====== TEXT

[2024] 多読/extensive reading challenge

I read 孤島の鬼!
It’s an Edogawa Ranpo novel. I picked it to read now because I’ve been enjoying the 獄門島 book club a lot, despite not reading the novel (since I read it last year), and I thought 孤島の鬼, in being an island-based mysteryish thing from an author in Yokomizo’s general ballpark, could satisfy that itch in a way.
Turns out though, other than both involving islands, and murders, and mysteries, the two books couldn’t be more different! While Yokomizo in 獄門島 very carefully and deliberately sets up an evocative setting that surrounds and informs the entire novel, here Ranpo does a whole lot of “reader, I’m going to tell you later about something that was very ghastly!!!” and then veers the story into strange and unexpected directions. There’s nothing especially wrong with Ranpo’s approach, but I like Yokomizo’s way more the juxtaposition maybe didn’t put 孤島の鬼 in the best light…
I enjoyed parts quite a bit, but I lost a lot of steam with the story in the later parts when it turns into like, a treasure hunt story for pirate gold – although to be fair I binge read most of the novel over the weekend in a way where it was easy for my endurance to be heavily worn down. The most memorable part of the novel I think is definitely the artificially attached conjoined twins of opposite sex, although the general presentation (and long list in the back of my edition of words to describe people with disabilities that have gone out of favor since the novel was written) make it hard to tell exactly how I feel about of her presentation (the male twin is really more of a bad thing inflicted on the female twin than a character, for example) or that whole deformity angle in general. Seems like the main emphasis is on the shock value, and it’s fun for that I suppose! The main detective-y character having an intense gay crush on the narrator was an interesting (and endearing) element! That character in particular (in contrast to the narrator…) seems to have a lot going on… The afterword mentioned this is an antecedent to other same-sex-attraction-tinged mysteries popular in Japan right now? I wonder which mysteries those are…
There’s an edition on bookwalker with contemporary-looking illustrations that are pretty cool

manga report:

  • 波よ聞いてくれ (1)

============
====== INFORMATION SUPPLIED

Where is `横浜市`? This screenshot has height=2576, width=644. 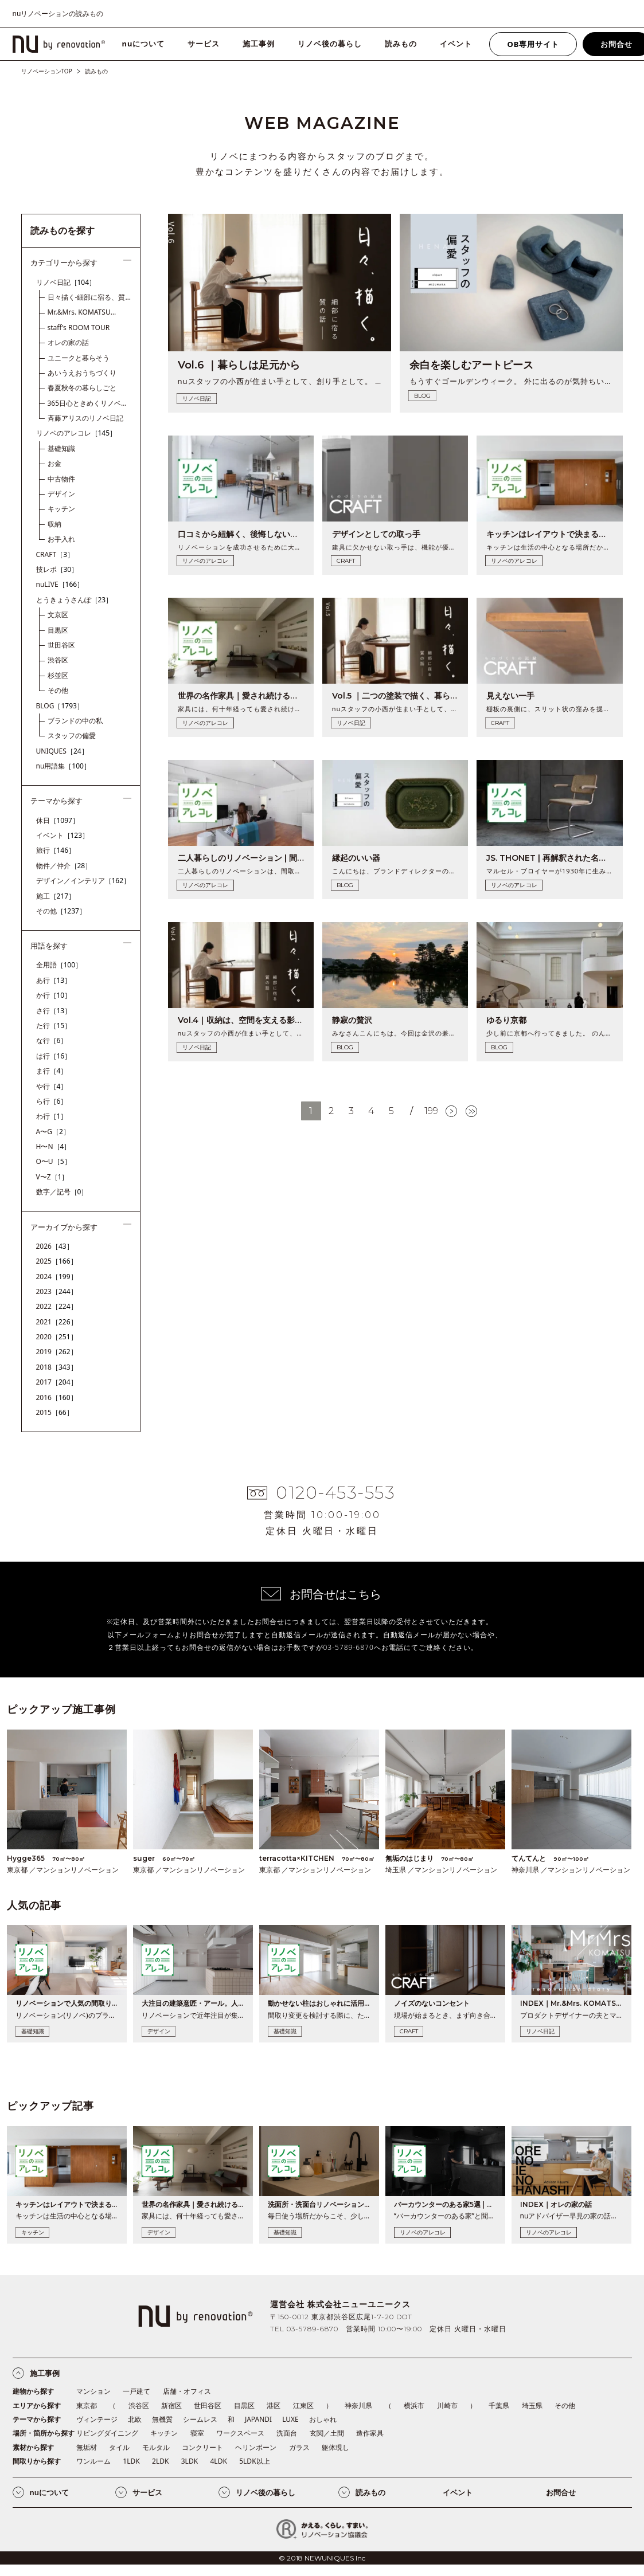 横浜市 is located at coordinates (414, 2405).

============

#### GIVEN TASK
Keep writing the reading-challenge post about 孤島の鬼, picking up right after its last line.

#### RESPONSE BELOW
    This volume I read in English from the library a long while back and thought it seemed interesting but wasn’t quite sure what to make of it – it seemed so heavily loaded with Japanese regional and cultural references that even at the time it felt like one I should read in Japanese if I was going to read it. So now I read that volume in Japanese! And I guess it did feel like I tracked a bit more?
    It’s about a 20-something woman in Sapporo with a brash and outspoken personality that gets her scouted to be a late night radio DJ. The artstyle and general demeanor are interesting and unique (at least among the manga I’ve read – the author also did, in a completely different genre, Blade of the Immortal which I’ve heard of but not read), although not really in the kind of way that immediately gets me hooked to read a lot of it, if that makes sense. Still curious, will see where it goes.

  • ヴラド・ドラクラ (1-5)
    This is a currently running Harta series and it was the first one I started completely skipping in the new magazines because it came across as extremely dry, boring, and hard to follow. So I was hoping catching up in volume form would change my mind on it. And… it did! It took a little while, but I am on board now.
    If you’re hoping for a spooky supernatural Bela Lugosi style Dracula – this definitely isn’t that. But if you want a full-on historical drama about Vlad III of Wallachia and 1400s politics… check it out! Because that’s what this is. The sensationalism meter is generally dialed quite low here (like definitely drier and more history-focused than I dunno, Game of Thrones or Vinland Saga or something if that works as a reference point), which does make it hard to get into, but it also makes it feel especially impactful when things like, you know, impalements happen, and the series is definitely at its best when Vlad is glowering in the midst of some historical calamity (and there is plenty of that). Reminds me of Legend of Galactic Heroes, actually, in terms of over-arching political events told through the the lens of a handful of key figures who get to be very exaggerated.
    I have no prior conceptions of anything to do with Romanian history in detail whatsoever so I have no idea how it plays from that perspective.

  • あさドラ! (1-2)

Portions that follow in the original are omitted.